◆ Raw data
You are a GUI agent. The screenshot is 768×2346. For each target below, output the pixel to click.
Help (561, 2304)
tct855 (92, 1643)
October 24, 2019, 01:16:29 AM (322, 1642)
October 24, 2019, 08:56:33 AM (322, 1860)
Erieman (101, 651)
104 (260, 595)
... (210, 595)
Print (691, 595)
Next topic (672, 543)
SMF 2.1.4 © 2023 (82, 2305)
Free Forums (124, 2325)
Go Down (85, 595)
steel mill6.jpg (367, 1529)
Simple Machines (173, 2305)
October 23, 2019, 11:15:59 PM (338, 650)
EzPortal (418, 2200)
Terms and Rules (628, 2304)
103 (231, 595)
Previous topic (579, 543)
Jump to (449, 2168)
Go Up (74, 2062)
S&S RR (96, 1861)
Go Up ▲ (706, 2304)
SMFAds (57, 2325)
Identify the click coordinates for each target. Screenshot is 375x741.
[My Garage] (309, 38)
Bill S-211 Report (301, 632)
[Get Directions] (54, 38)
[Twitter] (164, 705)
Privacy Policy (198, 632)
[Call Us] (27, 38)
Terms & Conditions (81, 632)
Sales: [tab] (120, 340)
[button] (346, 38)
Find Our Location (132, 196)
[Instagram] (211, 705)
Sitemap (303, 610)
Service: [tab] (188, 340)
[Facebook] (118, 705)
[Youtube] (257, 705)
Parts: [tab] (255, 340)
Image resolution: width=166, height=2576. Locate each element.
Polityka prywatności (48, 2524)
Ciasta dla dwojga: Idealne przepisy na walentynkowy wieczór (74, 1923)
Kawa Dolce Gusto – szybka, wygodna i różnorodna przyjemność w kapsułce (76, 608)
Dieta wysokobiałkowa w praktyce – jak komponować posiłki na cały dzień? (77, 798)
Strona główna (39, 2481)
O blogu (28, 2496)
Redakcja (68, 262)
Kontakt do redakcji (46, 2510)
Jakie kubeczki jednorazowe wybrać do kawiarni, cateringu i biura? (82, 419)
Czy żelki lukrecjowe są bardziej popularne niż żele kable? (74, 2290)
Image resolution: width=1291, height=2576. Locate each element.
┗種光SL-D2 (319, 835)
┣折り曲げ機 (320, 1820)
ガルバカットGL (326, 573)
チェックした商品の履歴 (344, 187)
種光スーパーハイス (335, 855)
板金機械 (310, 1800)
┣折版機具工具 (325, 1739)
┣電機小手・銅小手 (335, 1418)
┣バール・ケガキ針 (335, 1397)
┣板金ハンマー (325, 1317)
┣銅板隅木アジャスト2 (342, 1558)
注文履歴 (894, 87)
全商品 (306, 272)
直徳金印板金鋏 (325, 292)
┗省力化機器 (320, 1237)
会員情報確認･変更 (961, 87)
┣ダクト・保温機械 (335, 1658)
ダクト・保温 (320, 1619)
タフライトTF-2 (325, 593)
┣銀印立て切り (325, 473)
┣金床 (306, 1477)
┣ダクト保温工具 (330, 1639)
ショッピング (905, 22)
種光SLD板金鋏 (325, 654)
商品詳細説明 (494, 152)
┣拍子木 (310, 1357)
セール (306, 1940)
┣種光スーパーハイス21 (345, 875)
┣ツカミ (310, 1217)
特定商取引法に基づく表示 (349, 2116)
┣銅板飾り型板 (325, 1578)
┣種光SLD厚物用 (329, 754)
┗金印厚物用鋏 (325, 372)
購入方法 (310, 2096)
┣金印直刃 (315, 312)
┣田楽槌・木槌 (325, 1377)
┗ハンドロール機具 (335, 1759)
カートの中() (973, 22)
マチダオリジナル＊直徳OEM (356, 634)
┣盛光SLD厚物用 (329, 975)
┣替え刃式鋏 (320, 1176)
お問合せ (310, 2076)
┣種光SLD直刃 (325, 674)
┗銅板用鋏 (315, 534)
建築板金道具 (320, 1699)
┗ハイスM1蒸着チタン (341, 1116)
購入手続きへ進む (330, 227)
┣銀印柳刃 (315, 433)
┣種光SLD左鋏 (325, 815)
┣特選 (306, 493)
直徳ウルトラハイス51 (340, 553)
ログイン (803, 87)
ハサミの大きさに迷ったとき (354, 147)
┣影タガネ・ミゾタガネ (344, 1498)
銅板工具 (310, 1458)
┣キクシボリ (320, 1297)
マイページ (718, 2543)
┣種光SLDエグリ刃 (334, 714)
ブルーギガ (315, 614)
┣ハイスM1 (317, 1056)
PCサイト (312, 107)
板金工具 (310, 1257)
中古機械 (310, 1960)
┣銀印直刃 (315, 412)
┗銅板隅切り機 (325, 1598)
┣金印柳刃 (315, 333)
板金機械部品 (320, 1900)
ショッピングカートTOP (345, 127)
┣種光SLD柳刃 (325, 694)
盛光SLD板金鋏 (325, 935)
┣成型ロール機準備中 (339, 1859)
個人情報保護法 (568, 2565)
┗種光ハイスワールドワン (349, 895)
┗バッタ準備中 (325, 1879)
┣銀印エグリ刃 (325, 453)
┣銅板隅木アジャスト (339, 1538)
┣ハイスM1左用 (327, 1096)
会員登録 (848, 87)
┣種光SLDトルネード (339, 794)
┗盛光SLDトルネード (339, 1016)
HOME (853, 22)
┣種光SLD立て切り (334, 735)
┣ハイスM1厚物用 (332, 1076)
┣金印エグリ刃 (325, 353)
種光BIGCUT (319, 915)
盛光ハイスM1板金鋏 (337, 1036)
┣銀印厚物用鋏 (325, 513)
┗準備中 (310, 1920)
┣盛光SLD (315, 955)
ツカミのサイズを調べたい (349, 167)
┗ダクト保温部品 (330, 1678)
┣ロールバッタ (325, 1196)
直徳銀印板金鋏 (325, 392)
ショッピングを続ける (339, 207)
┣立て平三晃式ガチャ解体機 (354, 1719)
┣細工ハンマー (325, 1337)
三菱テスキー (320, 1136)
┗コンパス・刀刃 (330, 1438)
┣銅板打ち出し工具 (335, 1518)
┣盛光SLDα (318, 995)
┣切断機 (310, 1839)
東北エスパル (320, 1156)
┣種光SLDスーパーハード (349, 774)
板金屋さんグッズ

◆ Your objective
Starting at the first line of the entries above, please extract each line up to and including the line with "Print (691, 595)", unchanged, and add nothing.

◆ Reply
You are a GUI agent. The screenshot is 768×2346. For each target below, output the pixel to click.
Help (561, 2304)
tct855 (92, 1643)
October 24, 2019, 01:16:29 AM (322, 1642)
October 24, 2019, 08:56:33 AM (322, 1860)
Erieman (101, 651)
104 (260, 595)
... (210, 595)
Print (691, 595)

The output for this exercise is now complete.